Serious security vulnerabilities have been discovered in Avast Antitrack and AVG Antitrack tools. Exploiting the flaws could expose users to MiTM attacks while degrading the security of browsers.

Avast AntiTrack Certificate Vulnerability


Researcher David Eade reportedly found numerous security vulnerabilities in the Avast Antitrack tool. One of them is a vulnerability in the certificate validation function that could have allowed Man-in-the-Middle (MiTM) attacks. In elaborating his findings in a publication, the researcher stated:

Avast Antitrack does not verify the validity of certificates submitted by the final web server. This makes it easier for a man in the middle to serve a fake site with a self-signed certificate.

An attacker can not only intercept the victim's traffic but can also hijack live sessions by cloning cookies, thus avoiding two-factor authentication. Exploiting this error did not require user interaction, making it entirely possible for a remote attacker.

The researcher also noted two other problems with the same tool.Initially, it reduced the Browser Security Protocol to TLS 1.0. So the cipher suites chosen by the tool did not support Forward Secrecy.

Patches Rolled Out

The researcher found such problems in the Avast Antitrack tool. However, since it also shares codes with AVG Antitrack, the same vulnerabilities also applied to the latter.
Specifically, the bugs affected all versions of Avast Antitrack prior to 1.5.1.172 and AVG Antitrack versions lower than 2.0.0.178.

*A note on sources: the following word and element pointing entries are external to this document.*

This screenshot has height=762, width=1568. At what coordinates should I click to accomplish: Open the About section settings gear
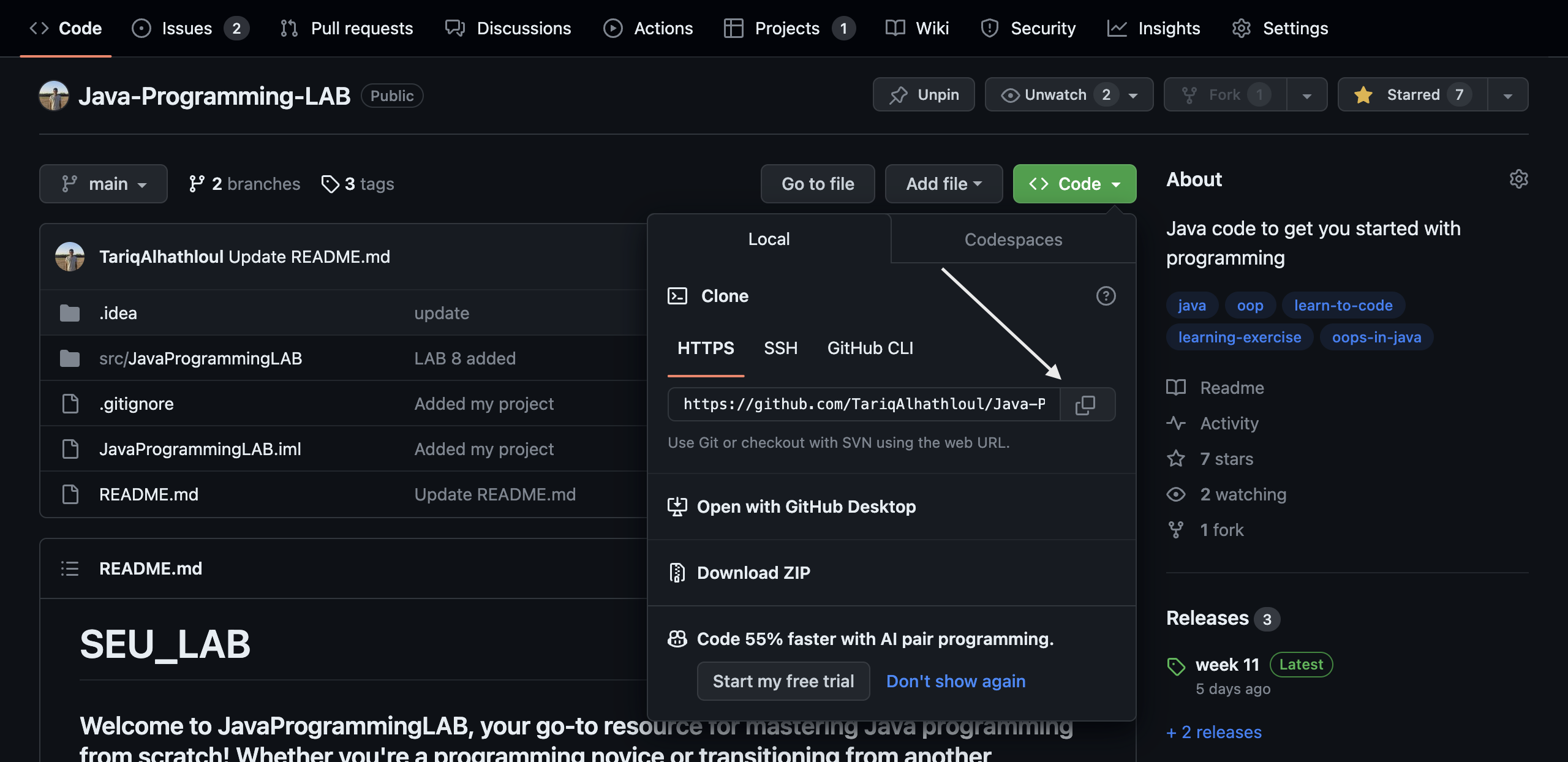[x=1518, y=179]
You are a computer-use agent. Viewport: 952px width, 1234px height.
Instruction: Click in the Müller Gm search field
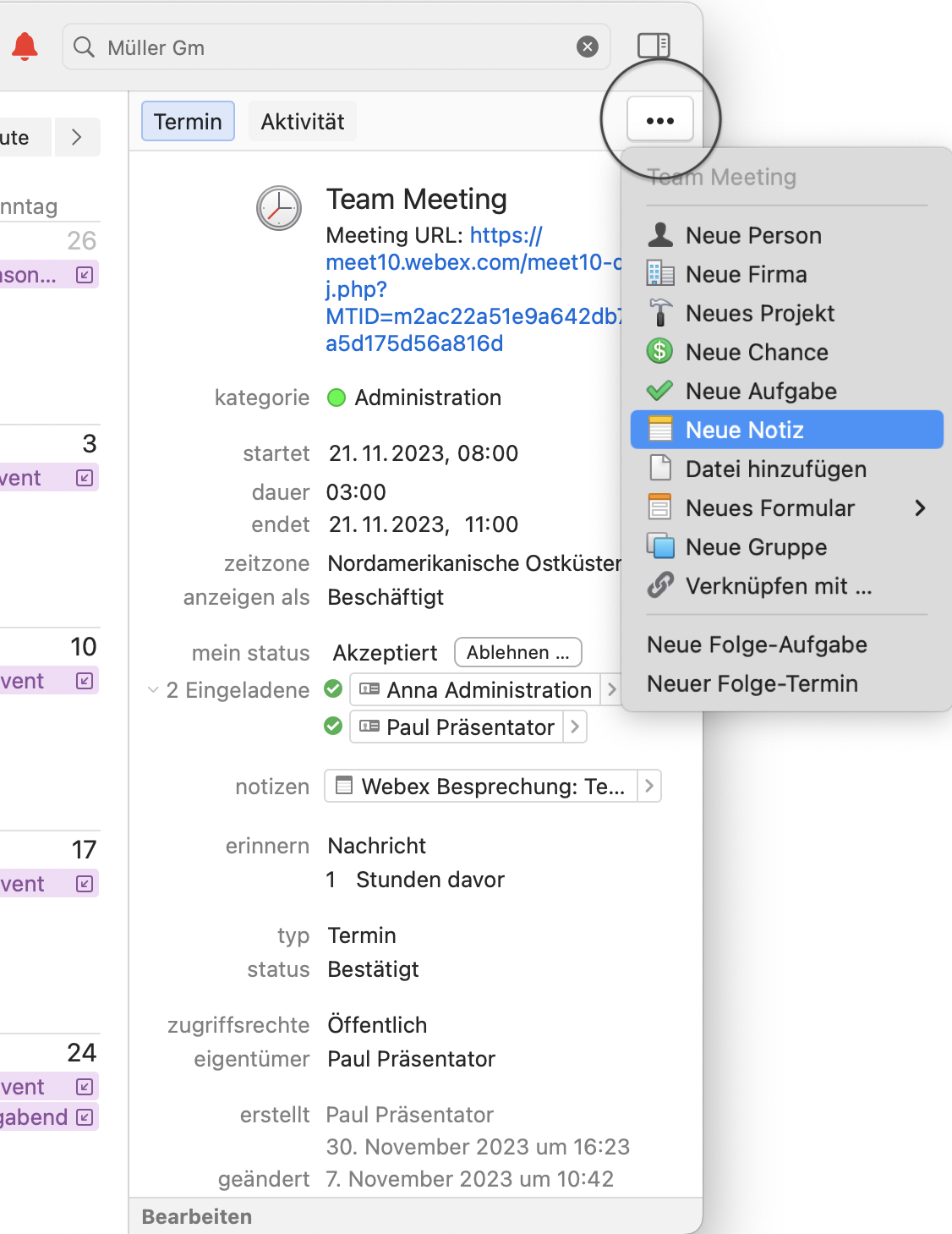[x=338, y=47]
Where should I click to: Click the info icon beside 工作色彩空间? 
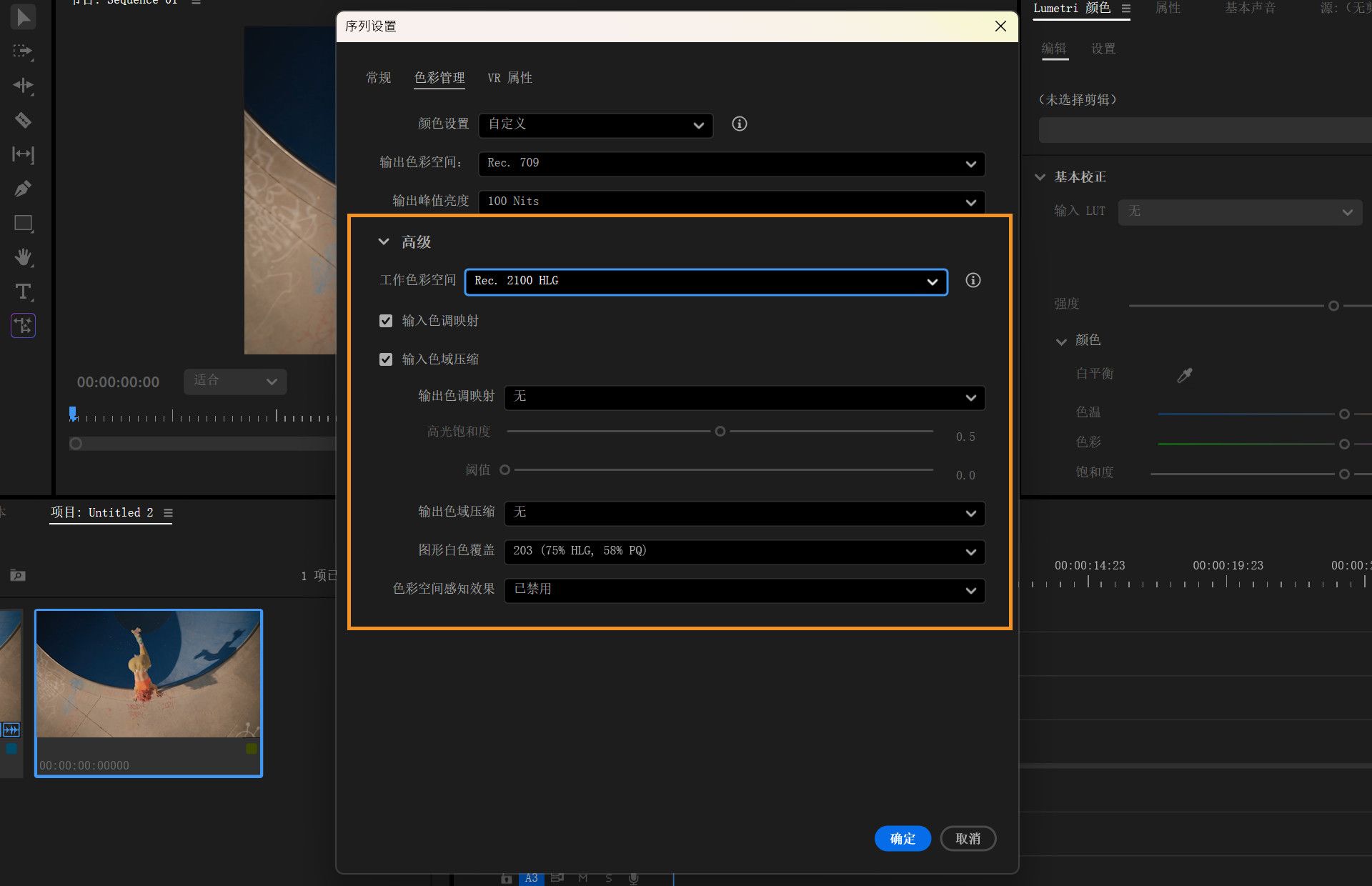(973, 280)
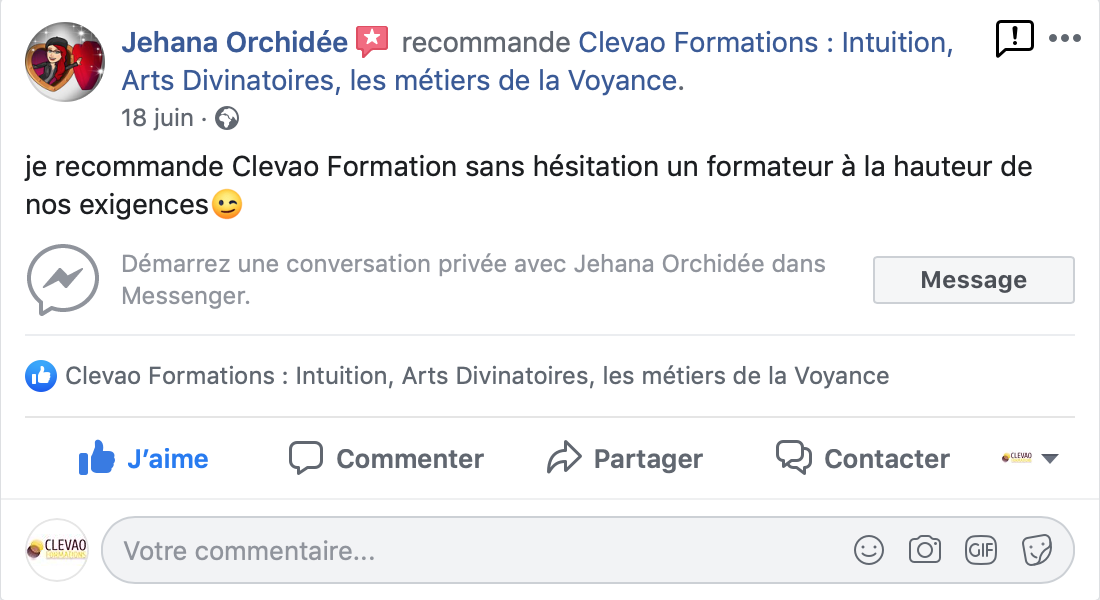This screenshot has height=600, width=1100.
Task: Click the report post exclamation icon
Action: click(x=1014, y=38)
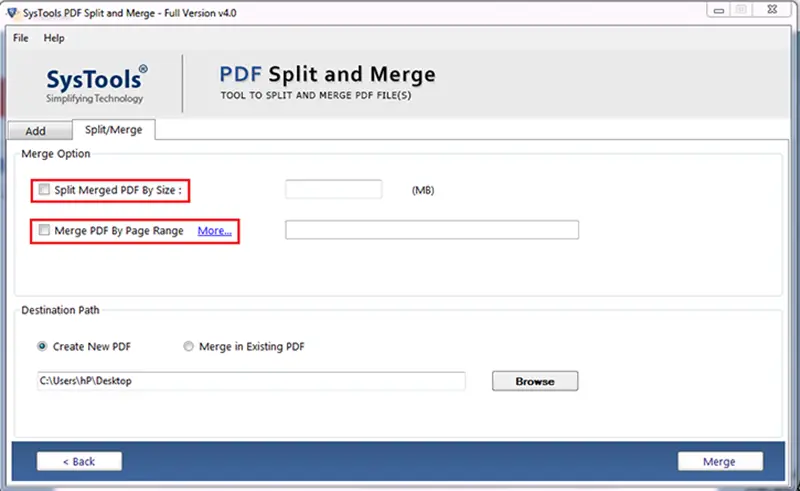The height and width of the screenshot is (491, 800).
Task: Open the File menu
Action: coord(21,38)
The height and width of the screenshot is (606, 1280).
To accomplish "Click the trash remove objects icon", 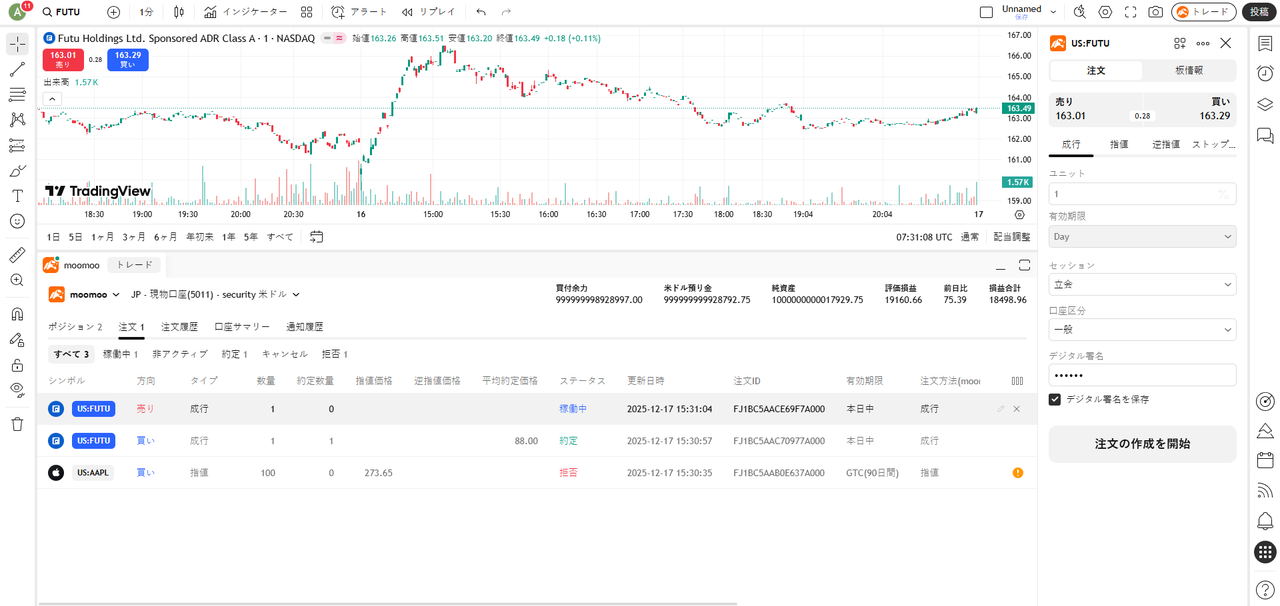I will [17, 424].
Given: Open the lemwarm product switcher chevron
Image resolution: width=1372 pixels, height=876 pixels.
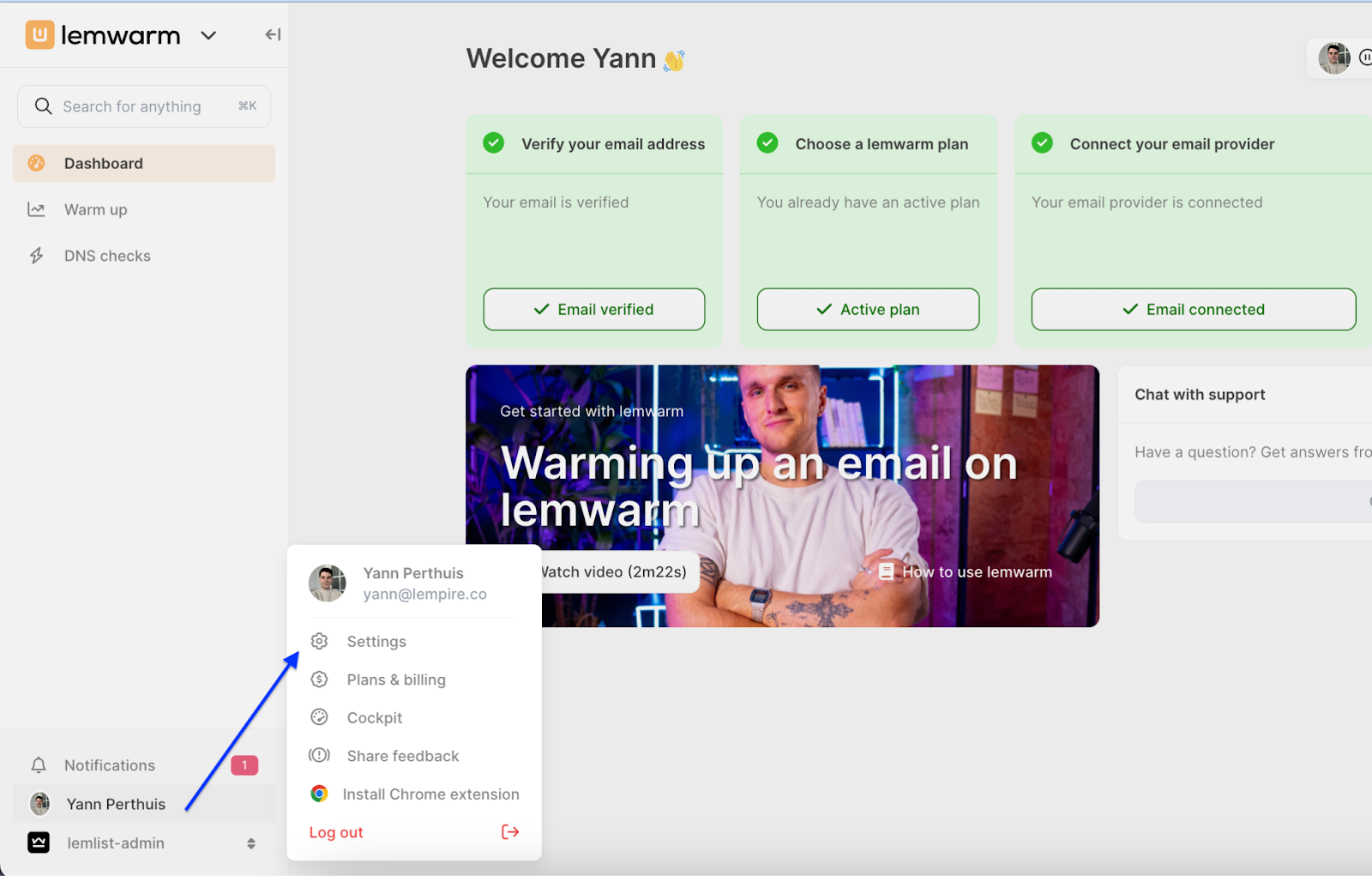Looking at the screenshot, I should [208, 35].
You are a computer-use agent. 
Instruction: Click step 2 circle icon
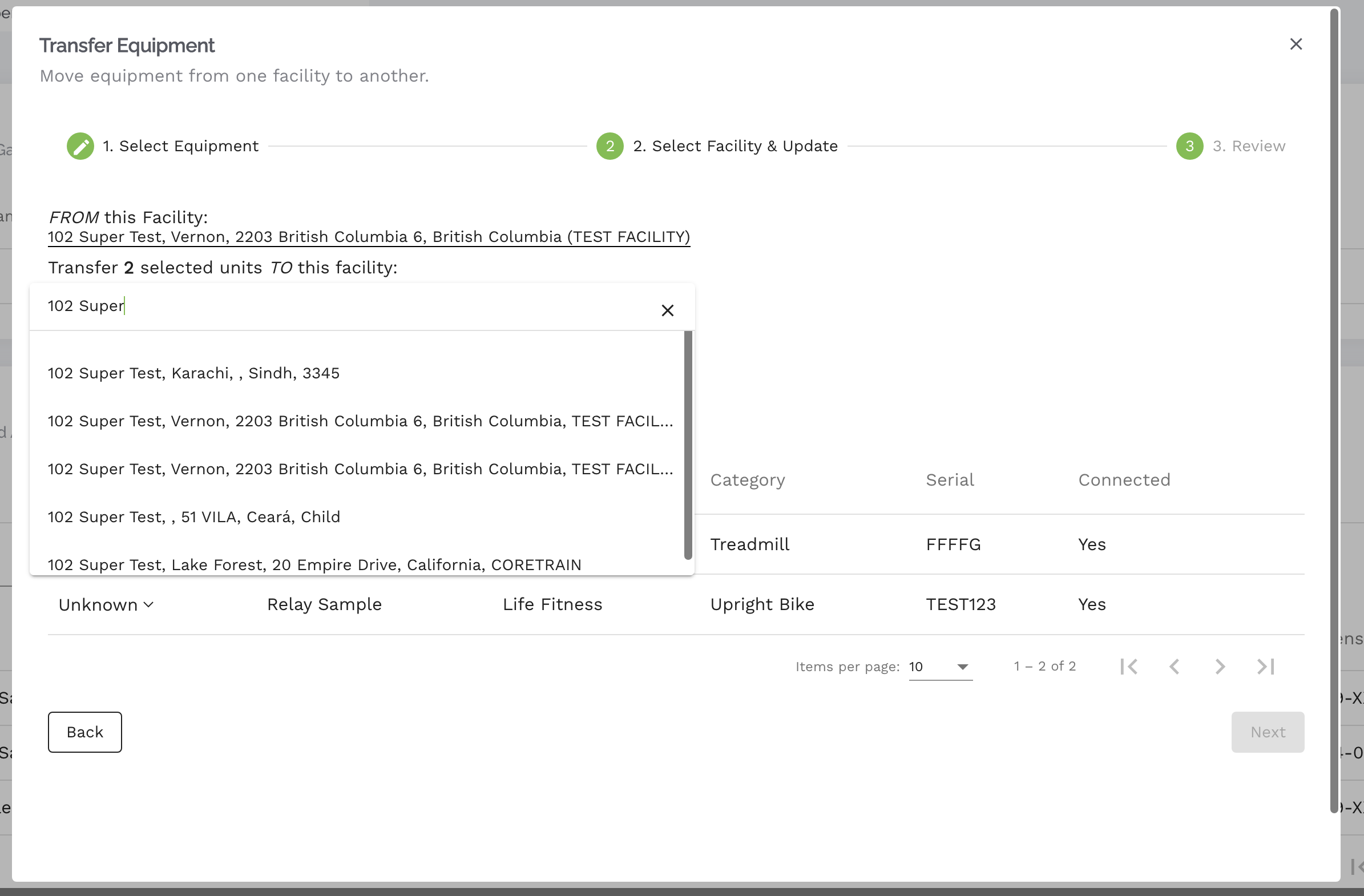coord(610,146)
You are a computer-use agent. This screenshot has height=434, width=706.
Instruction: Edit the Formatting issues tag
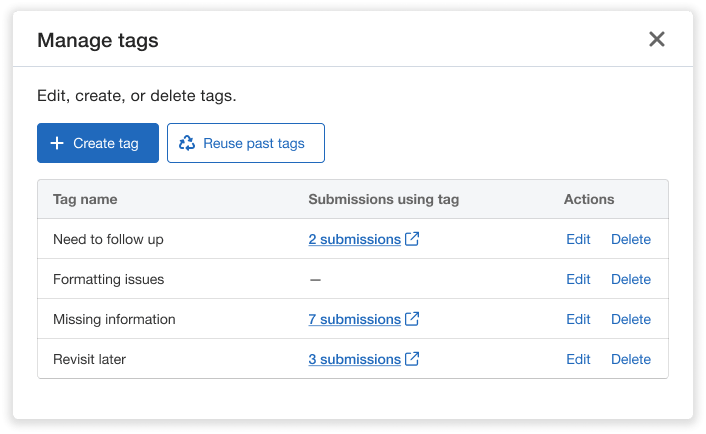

Upon discovering the flaws in August 2019, the investigator contacted Avast to report the matter. After continuous communication in the following months, vendors eventually corrected the defects. At first they released Avast Antitrack 1.5.1.172, and then AVG Antitrack 2.0.0.178 which contained the patches.

Avast has confirmed the existence and subsequent patching of the vulnerabilities while acknowledging the researcher in a separate notice. As it was told,

Thanks to David for reporting these issues to us, the issues have been fixed by an update that was sent to all AntiTrack users.